Your assignment: In the entries below, find the line with "Click the Правильное питание card" and the line with "Screen dimensions: 917x455"; give again those lines and every line between them, exactly.

Dataset records:
##############################

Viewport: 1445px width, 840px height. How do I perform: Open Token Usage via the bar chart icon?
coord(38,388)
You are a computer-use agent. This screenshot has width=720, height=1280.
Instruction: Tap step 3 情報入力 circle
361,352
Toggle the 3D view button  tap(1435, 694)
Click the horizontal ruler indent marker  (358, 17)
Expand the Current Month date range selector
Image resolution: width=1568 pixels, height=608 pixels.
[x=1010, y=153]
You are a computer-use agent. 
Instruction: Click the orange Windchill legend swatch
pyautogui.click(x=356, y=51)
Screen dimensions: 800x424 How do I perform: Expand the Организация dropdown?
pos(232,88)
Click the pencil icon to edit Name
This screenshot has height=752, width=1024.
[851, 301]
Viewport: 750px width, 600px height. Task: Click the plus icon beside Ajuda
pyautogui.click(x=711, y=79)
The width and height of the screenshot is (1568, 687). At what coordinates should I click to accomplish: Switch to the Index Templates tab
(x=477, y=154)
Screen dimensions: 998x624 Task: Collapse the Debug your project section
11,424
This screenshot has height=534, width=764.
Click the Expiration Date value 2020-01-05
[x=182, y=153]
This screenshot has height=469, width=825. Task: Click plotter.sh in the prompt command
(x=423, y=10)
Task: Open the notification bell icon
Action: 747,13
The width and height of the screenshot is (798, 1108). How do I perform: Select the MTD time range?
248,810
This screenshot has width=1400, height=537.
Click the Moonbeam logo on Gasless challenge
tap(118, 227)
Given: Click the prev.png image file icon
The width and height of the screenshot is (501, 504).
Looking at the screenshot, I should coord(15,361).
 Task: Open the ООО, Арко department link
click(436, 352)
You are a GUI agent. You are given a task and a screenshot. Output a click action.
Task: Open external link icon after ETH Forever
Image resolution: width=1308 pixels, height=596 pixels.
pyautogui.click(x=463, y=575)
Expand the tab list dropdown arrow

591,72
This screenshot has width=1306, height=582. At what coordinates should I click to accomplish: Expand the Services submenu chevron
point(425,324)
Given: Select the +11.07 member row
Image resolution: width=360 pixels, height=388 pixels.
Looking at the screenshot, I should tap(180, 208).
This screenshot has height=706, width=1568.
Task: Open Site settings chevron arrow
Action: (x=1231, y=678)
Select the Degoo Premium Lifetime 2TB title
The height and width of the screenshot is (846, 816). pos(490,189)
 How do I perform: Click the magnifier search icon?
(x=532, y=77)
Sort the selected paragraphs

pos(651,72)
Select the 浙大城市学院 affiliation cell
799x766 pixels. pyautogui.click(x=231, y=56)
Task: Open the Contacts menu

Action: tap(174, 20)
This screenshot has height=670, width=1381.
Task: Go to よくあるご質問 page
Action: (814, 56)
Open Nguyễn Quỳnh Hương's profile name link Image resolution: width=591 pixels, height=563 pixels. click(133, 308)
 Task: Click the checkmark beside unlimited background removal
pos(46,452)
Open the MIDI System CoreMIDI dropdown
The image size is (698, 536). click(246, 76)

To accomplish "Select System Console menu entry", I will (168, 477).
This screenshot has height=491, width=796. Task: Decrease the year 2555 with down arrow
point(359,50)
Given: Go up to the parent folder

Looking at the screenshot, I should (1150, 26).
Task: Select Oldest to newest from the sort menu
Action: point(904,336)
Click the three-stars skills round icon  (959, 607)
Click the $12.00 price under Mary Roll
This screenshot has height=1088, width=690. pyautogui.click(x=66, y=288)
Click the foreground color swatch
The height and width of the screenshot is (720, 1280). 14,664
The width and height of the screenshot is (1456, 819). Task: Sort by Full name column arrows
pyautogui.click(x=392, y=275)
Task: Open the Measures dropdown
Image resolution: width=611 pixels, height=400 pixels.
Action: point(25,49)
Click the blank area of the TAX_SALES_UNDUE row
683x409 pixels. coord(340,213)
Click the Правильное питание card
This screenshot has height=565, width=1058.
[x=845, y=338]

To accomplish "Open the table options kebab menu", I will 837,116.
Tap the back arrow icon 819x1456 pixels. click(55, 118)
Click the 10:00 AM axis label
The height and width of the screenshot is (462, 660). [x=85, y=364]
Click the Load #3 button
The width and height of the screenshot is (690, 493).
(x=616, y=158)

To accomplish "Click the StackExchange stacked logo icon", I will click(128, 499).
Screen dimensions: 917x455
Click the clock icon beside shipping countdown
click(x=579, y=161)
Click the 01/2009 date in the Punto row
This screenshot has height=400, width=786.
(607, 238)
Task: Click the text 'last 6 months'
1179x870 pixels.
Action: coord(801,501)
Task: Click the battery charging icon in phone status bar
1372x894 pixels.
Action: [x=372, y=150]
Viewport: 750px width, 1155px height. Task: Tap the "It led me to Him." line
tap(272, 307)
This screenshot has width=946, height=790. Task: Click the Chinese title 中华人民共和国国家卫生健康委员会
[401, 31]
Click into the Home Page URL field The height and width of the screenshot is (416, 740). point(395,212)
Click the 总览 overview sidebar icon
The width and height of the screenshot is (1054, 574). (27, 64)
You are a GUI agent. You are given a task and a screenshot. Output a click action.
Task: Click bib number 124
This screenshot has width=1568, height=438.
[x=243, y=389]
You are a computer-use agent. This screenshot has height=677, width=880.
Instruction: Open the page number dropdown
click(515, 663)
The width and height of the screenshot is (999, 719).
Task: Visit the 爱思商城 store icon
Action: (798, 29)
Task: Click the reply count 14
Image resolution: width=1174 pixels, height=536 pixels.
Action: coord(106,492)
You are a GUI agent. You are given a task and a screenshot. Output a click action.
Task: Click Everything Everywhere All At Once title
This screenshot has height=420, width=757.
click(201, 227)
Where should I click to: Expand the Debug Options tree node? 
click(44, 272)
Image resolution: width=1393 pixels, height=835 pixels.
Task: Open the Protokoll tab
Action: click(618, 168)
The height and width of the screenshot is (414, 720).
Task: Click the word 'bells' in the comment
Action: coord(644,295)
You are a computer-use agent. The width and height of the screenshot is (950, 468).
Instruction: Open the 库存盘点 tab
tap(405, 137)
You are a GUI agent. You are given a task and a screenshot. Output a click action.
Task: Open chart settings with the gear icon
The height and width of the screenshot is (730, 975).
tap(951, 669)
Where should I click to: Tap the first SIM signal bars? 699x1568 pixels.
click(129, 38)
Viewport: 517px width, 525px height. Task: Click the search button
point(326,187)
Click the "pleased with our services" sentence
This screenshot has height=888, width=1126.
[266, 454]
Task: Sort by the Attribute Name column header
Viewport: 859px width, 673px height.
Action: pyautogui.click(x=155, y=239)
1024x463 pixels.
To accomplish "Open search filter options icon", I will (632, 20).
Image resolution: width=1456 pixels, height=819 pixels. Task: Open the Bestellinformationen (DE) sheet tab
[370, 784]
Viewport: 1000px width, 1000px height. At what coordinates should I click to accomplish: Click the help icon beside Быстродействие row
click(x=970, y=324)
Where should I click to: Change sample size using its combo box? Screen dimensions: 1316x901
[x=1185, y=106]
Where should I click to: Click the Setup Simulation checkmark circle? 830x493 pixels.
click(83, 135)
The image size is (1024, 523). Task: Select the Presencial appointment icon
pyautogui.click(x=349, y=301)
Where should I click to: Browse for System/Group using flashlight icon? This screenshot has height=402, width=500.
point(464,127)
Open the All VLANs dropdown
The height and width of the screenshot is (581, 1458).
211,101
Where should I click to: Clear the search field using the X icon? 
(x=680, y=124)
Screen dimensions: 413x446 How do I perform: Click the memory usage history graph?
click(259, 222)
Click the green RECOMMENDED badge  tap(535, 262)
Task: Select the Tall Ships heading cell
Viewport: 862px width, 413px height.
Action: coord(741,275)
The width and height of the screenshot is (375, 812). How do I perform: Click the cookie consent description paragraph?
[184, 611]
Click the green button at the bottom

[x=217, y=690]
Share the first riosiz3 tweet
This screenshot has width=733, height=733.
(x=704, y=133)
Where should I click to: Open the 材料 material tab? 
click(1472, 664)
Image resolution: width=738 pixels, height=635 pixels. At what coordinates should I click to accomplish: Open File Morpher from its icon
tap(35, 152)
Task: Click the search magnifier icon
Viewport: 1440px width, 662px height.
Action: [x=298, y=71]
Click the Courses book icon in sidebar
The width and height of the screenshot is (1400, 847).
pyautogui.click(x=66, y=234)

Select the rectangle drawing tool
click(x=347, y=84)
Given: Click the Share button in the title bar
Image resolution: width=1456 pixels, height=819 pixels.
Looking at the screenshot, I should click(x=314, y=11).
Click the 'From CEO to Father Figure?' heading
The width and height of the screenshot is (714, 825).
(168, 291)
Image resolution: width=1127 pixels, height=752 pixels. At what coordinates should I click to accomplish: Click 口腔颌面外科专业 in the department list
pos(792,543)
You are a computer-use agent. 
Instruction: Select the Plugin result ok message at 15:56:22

##############################

Problem solution:
Click the Правильное питание card
This screenshot has height=565, width=1058.
[x=845, y=338]

To accomplish "Open the table options kebab menu", I will 837,116.
Tap the back arrow icon 819x1456 pixels. click(55, 118)
Click the 10:00 AM axis label
The height and width of the screenshot is (462, 660). [x=85, y=364]
Click the Load #3 button
The width and height of the screenshot is (690, 493).
(x=616, y=158)

To accomplish "Click the StackExchange stacked logo icon", I will click(128, 499).
Screen dimensions: 917x455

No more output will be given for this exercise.